陌千羽眼波微微一動,輕凝了幾許眸光落在她的臉上,脣角微弧點點,似是對她的這句話很是受用。
夜離將這一切盡收眼底,心中也更加肯定了,這個男人肯割血救她,的確看在了“夜離”的面子上。
於是,她就困惑了。
曾經她那樣求他,讓他收回賜婚成命,他一絲不爲所動,態度決絕。
如今怎會忽然看起了她的薄面來?
“俗話說,救人一命勝造七級浮屠,更何況夜靈是鳳台主的夫人,又是你夜坊主的妹妹,你們二人是朕的棟樑之臣,朕又豈有見死不救的道理?”
陌千羽笑着說了幾句場面上的話。
鳳影墨和鍾霓靈再次謝恩。
這時,有許多宮女搬着一盆一盆的花從司舞房院門前經過。
陌千羽看到,側首吩咐了一句邊上的霍安。
霍安領命而去,片刻就將那一隊搬花的宮女帶了進來。
爲首的是個年紀稍長的嬤嬤,見到陌千羽就欲帶着衆人行禮,被陌千
羽揚手止了:“你們都搬着花盆呢,免禮吧。”
末了,目光一掃衆人手中花盆裡開得正豔、色彩斑斕的花兒,疑惑開口:“你們這是做什麼?”
“回皇上話,奴才是尚花局的,這些花兒是剛從那些專供皇室的花農手中採買過來的,現在奴才們正搬往尚花局的溫室去,聽說,是爲了後日迎接端王爺的慶典所用。”
老嬤嬤說完,陌千羽臉上露出恍悟的表情。
“原來如此!”邊說,陌千羽邊踱步從宮女們面前緩緩走過,大概看了一下衆人手中的花兒,滿意點頭,“嗯,不錯,那些花農應該沒少費心思,這寒冬臘月,就算有溫室,能將這各式花兒育成這般,也實屬不易。”
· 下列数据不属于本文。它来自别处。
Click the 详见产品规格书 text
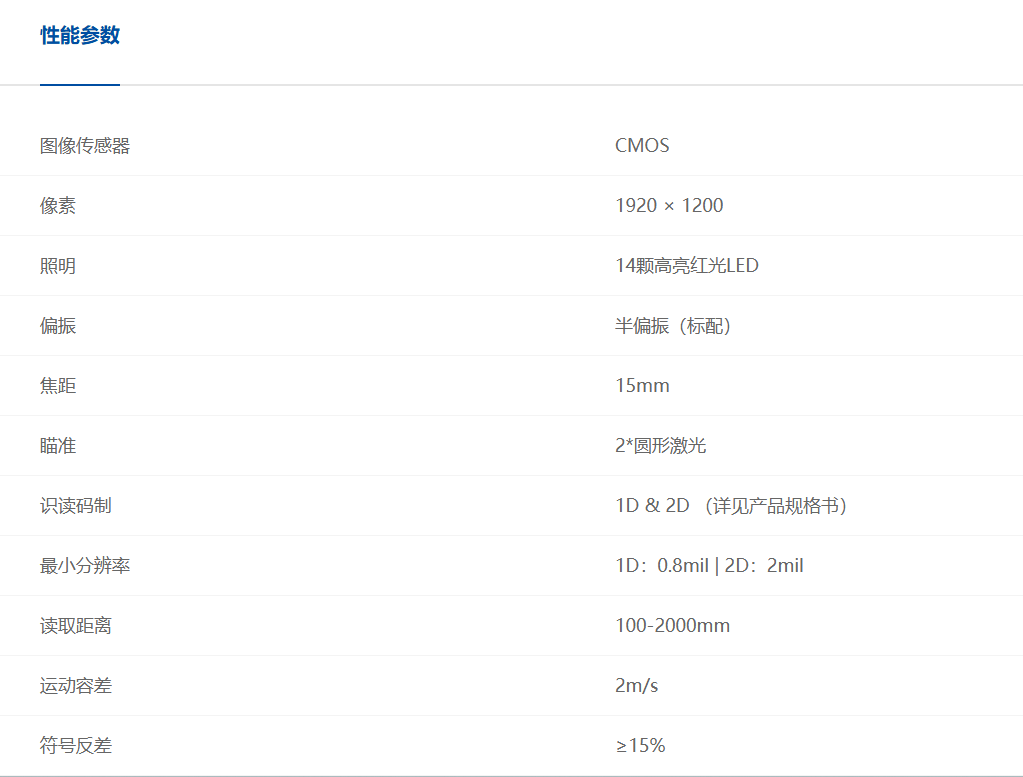The width and height of the screenshot is (1023, 777). 776,506
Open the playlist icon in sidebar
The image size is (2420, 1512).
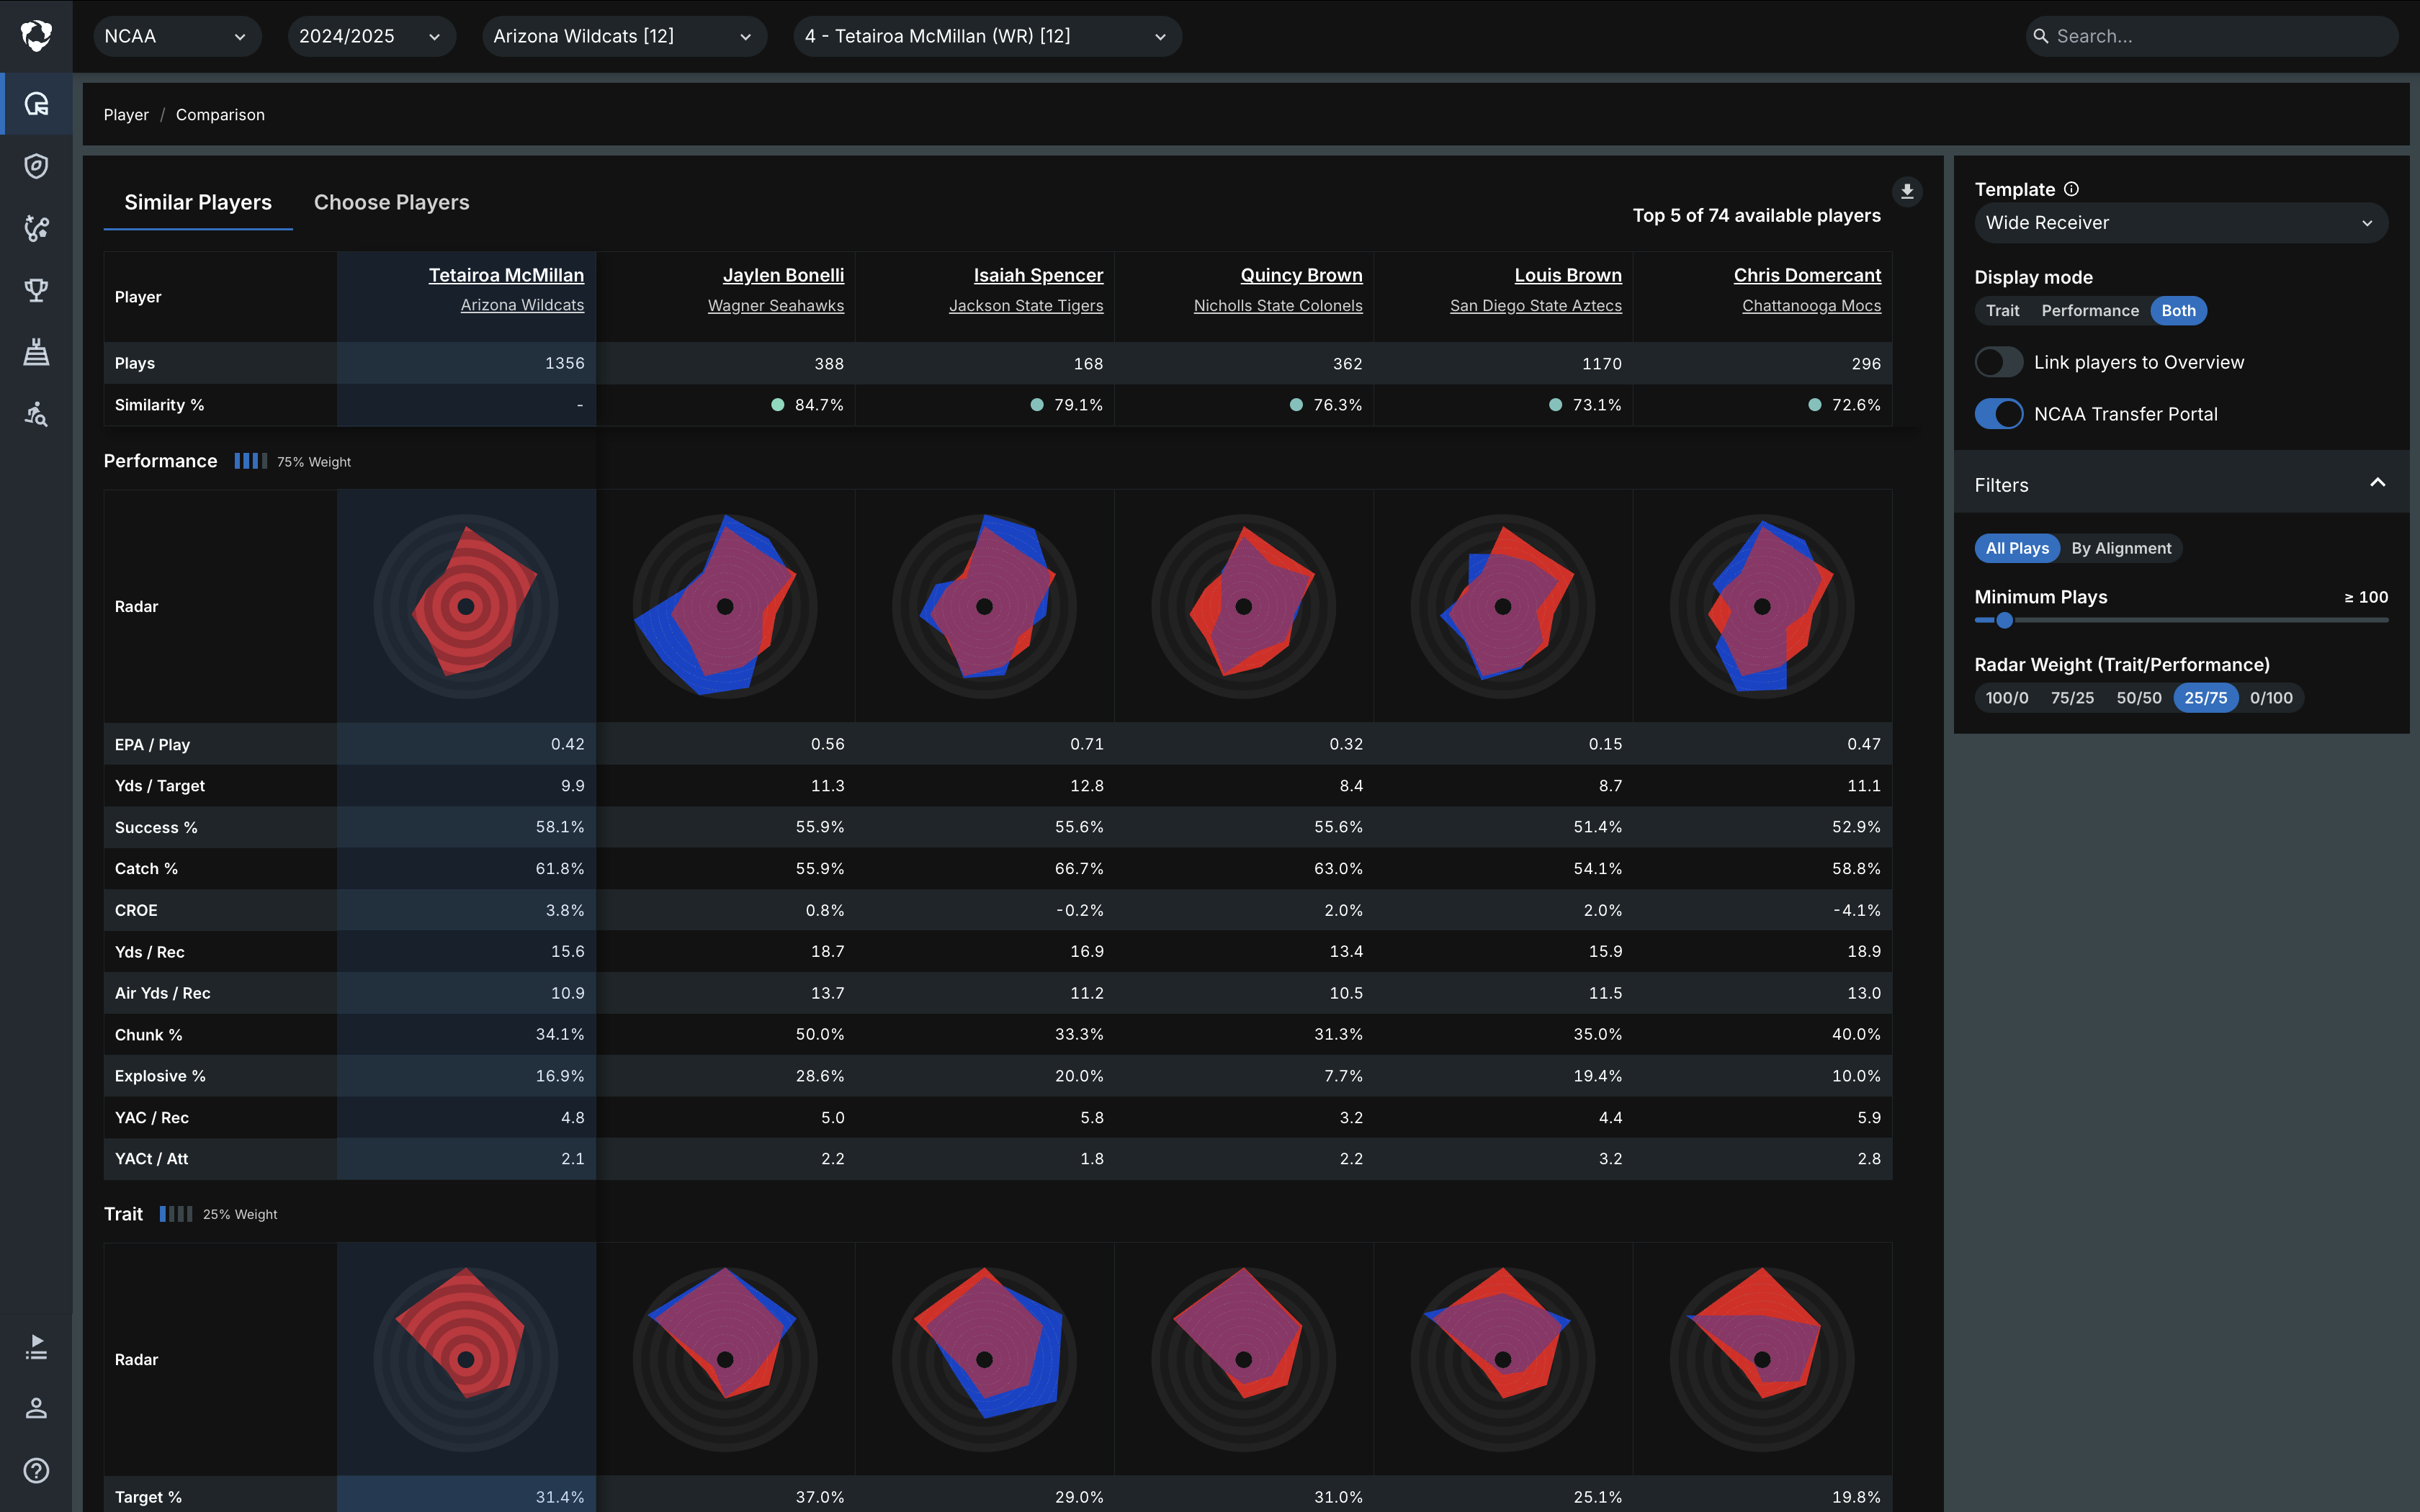pyautogui.click(x=36, y=1346)
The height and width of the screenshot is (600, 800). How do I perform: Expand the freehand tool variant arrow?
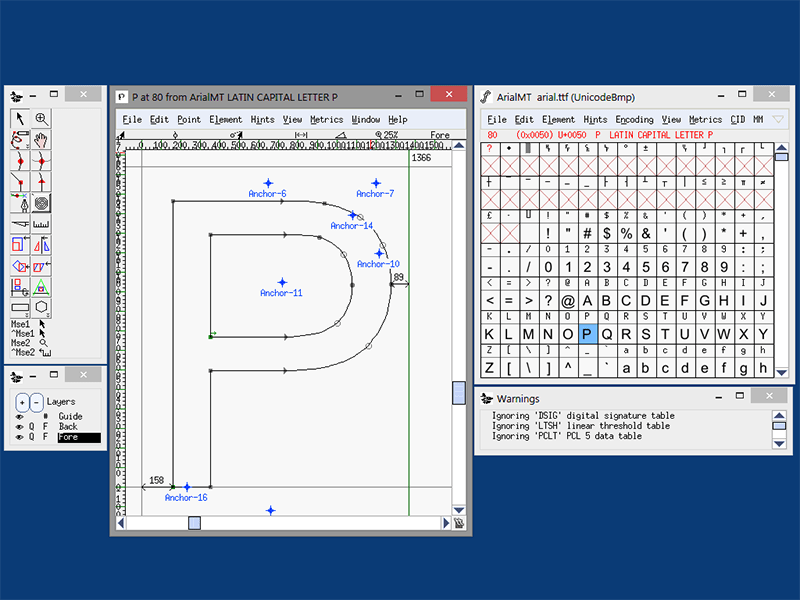(x=25, y=145)
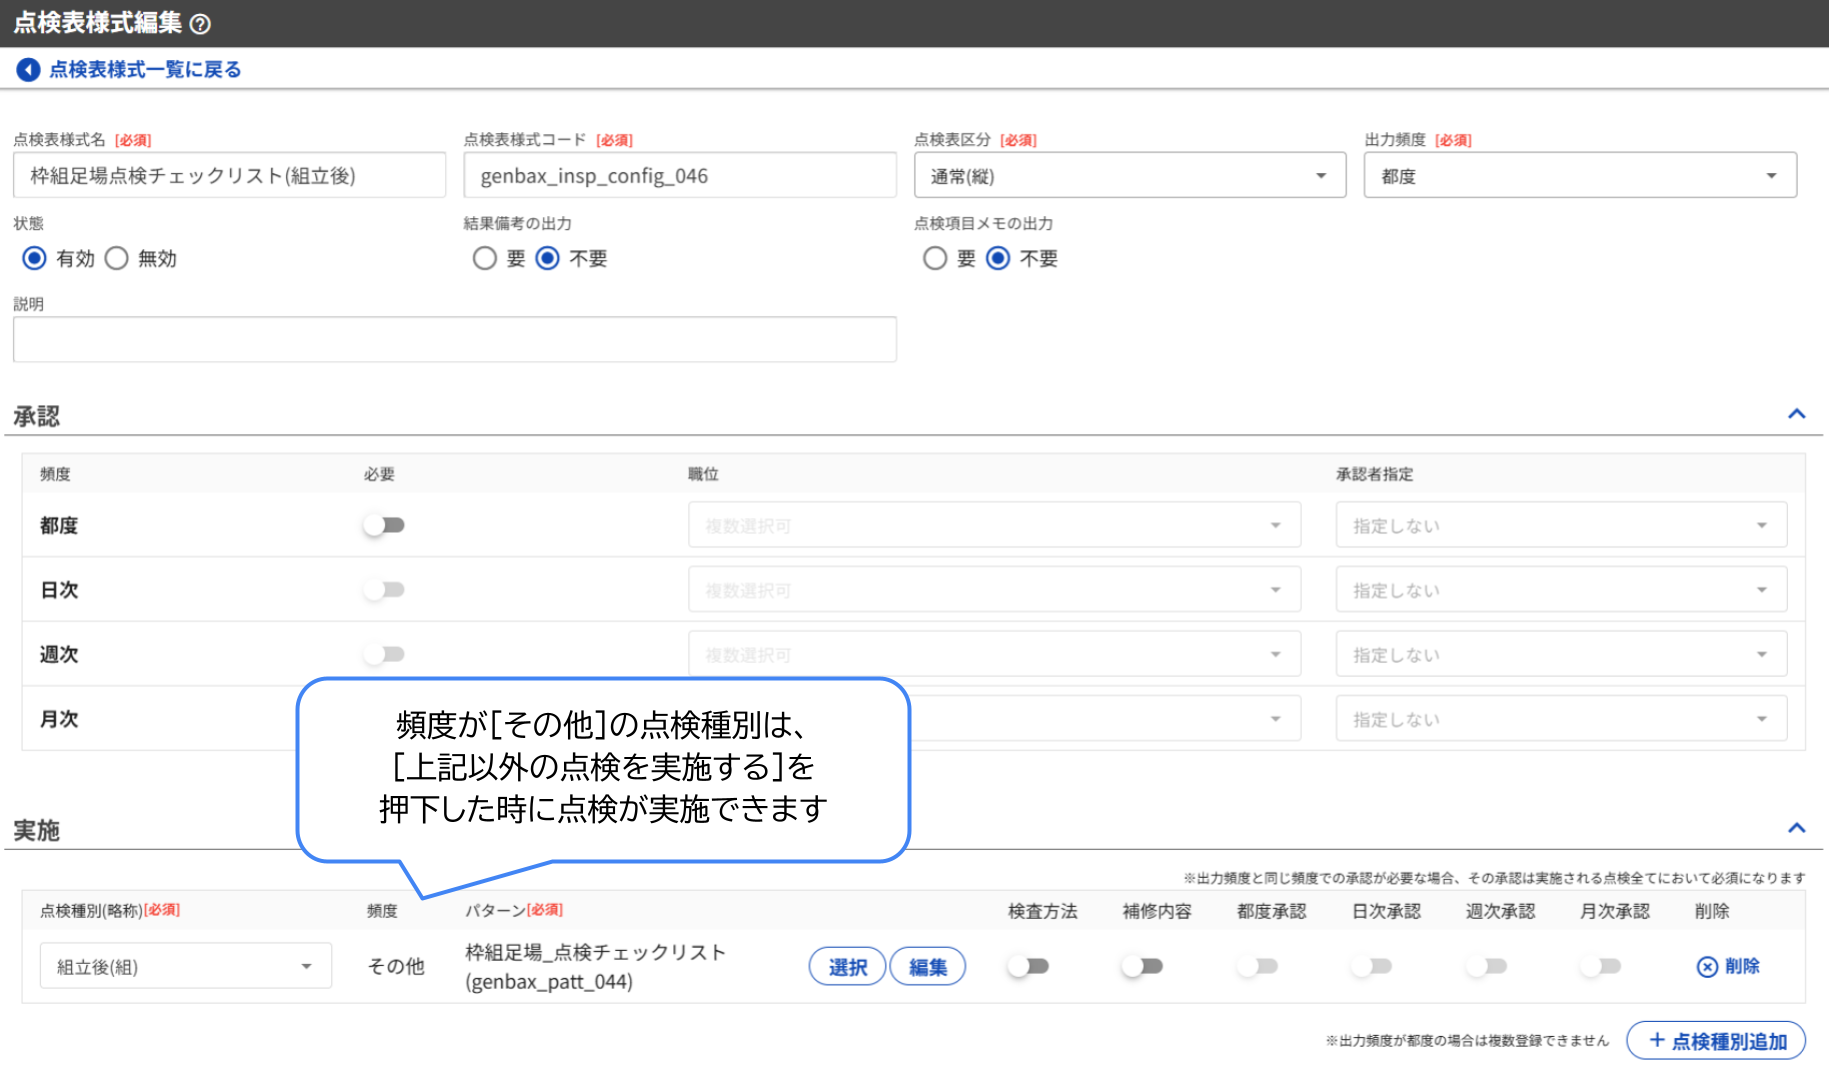1829x1080 pixels.
Task: Enable the 必要 toggle for 都度 approval
Action: 384,524
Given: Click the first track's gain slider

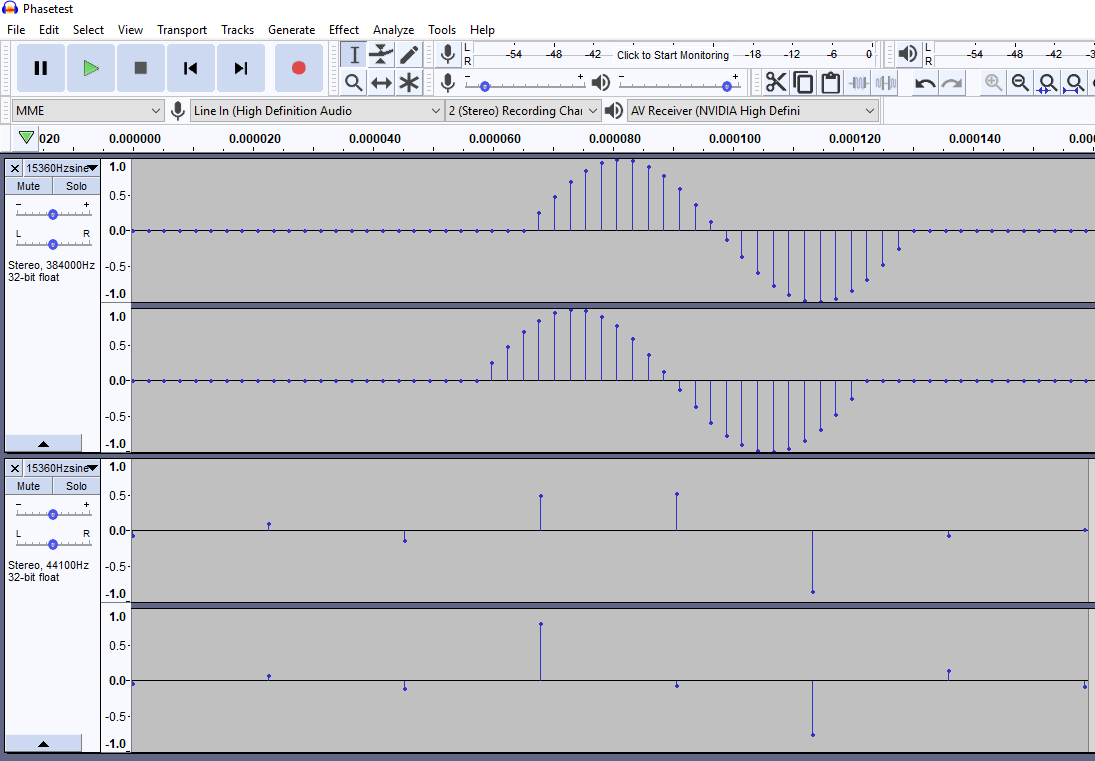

說着,還回頭看向鍾霓靈:“夜坊主,屆時,這些花兒都擺於戒坊去!”
“是!”霓靈頷首。
陌千羽收回目光,再次看向宮女們手中的花兒,忽然在一株開着紫色花朵的面前站定,臉色一白。
變了臉色的,又何止他一人?
夜離亦是。
紫羅蘭!
夜離瞳孔一斂。
那廂陌千羽伸手指着那株開得燦爛、紫得夢幻的花兒,想要說話,卻發不出聲音,臉色也急劇白得厲害,如同宣紙一般,伸出的手臂抖個不停。
衆人一驚,都不知發生了何事。
那個端着花兒的宮女更是嚇得不輕,以爲是自己哪裡觸犯了聖顏,“噗通”一聲跪在地上,渾身抖如篩糠。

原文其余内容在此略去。